Early egg, peanut introduction could reduce allergy risk, Says New Study

By on September 21, 2016
Early egg, peanut introduction could reduce allergy risk, Says New Study

Early introduction of egg and peanuts could help prevent 24 cases of egg allergy per 1,000 people and 18 cases of peanut allergy per 1,000 people, according to research published in the Sept. 20 issue of the Journal of the American Medical Association.

In a study Robert J. Boyle of Imperial College London and colleagues examined the evidence that timing of allergenic food introduction during infancy influences risk of allergic or autoimmune disease.

Infant feeding guidelines have moved away from advising parents to delay the introduction of allergenic food, but most guidelines do not yet advise early feeding of such foods.

Timing of introduction of allergenic foods to the infant diet may influence the risk of allergic or autoimmune disease, but the evidence for this has not been comprehensively examined, say guidelines.

For this study, researchers conducted a systematic review and meta-analysis of intervention trials and observational studies that evaluated timing of allergenic food introduction during the first year of life and reported allergic or autoimmune disease or allergic sensitisation.

Of 16,289 original titles screened, data were extracted from 204 titles reporting 146 studies.

The authors found evidence that timing of introduction of certain allergenic foods to the infant diet was associated with risk of allergic disease but not risk of autoimmune disease.

There was moderate-certainty evidence that introduction of egg to the infant diet at age four to six months was associated with reduced egg allergy, and introduction of peanut at age four to 11 months was associated with reduced peanut allergy, compared with later introduction of these foods.

Absolute risk reduction for a population with 5.4% incidence of egg allergy was 24 cases per 1,000 population. Absolute risk reduction for a population with 2.5% incidence of peanut allergy was 18 cases per 1,000 population.

There was low-certainty evidence that fish introduction before age six to 12 months was associated with reduced allergic rhinitis and very low-certainty evidence that fish introduction before age six to nine months was associated with reduced allergic sensitisation.

Meanwhile, there was high-certainty evidence that timing of gluten introduction was not associated with coeliac disease risk, and timing of allergenic food introduction was not associated with other outcomes.

The authors note that these systematic review findings should not automatically lead to new recommendations to feed egg and peanut to all infants.

“The imprecise effect estimates, issues regarding indirectness, and inconclusive trial sequential analysis findings all need to be considered, together with a careful assessment of the safety and acceptability of early egg and peanut introduction in different populations,” they say.

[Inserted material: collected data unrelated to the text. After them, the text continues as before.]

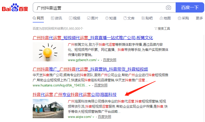Open the light bulb result thumbnail
The image size is (205, 122).
(48, 52)
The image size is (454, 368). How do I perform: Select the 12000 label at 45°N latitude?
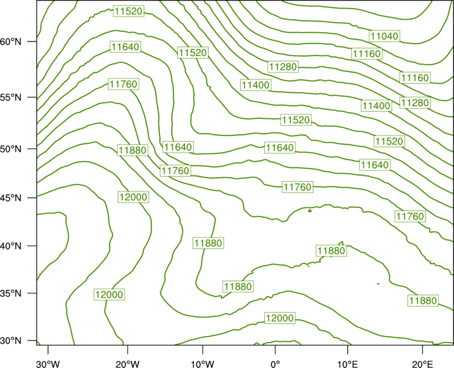(x=133, y=197)
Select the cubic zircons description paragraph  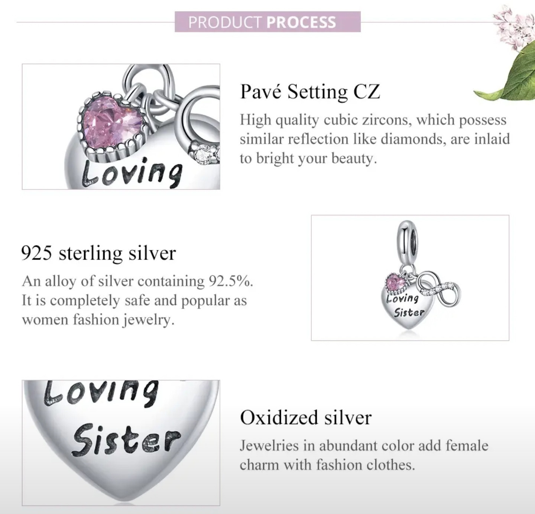coord(375,139)
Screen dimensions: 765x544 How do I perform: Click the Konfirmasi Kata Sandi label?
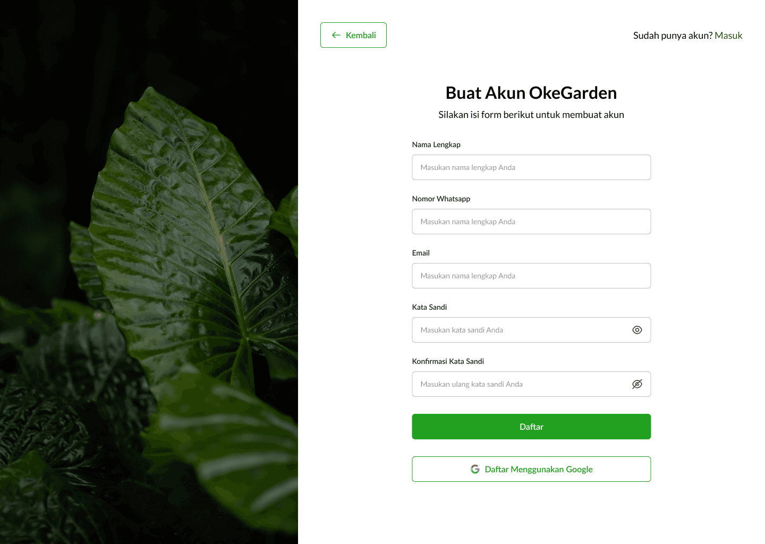coord(448,361)
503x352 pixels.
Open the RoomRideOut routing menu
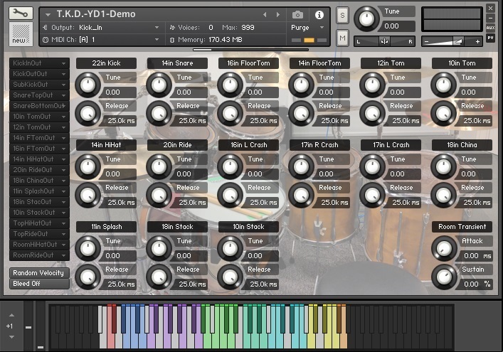coord(39,255)
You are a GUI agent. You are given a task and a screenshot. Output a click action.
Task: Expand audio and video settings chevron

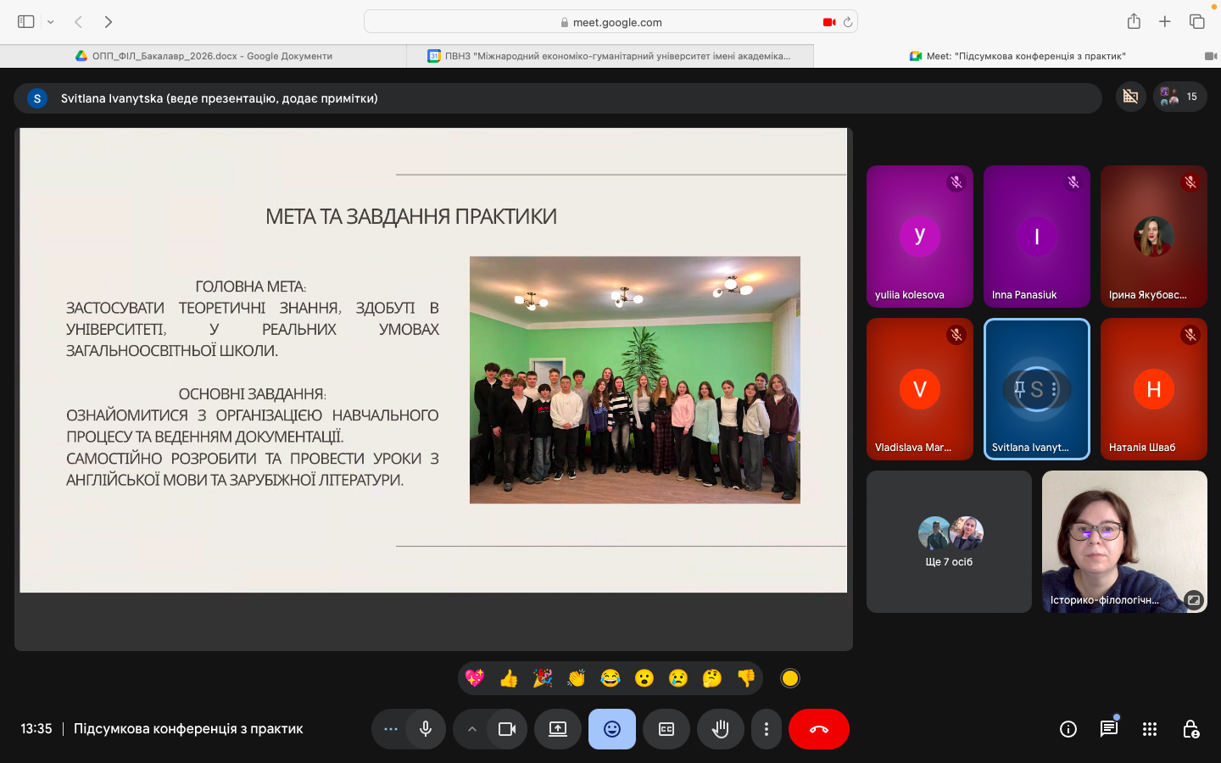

“The rigorous, comprehensive meta-analysis by Ierodiakonou and colleagues is an important addition to the evidence regarding food allergy prevention,” writes Matthew Greenhawt of Children’s Hospital Colorado, Aurora, in an accompanying editorial.

“Their conclusions highlight that the 2008 guidelines to not delay introduction were correct. Delay of introduction of these foods may be associated with some degree of potential harm, and early introduction of selected foods appears to have a well-defined benefit.

“These important points should resonate with allergy specialists, primary care physicians, and other healthcare professionals who care for infants, as well as obstetricians caring for pregnant mothers, all of whom are important stakeholders in effectively conveying the message that guidance to delay allergen introduction is outdated.”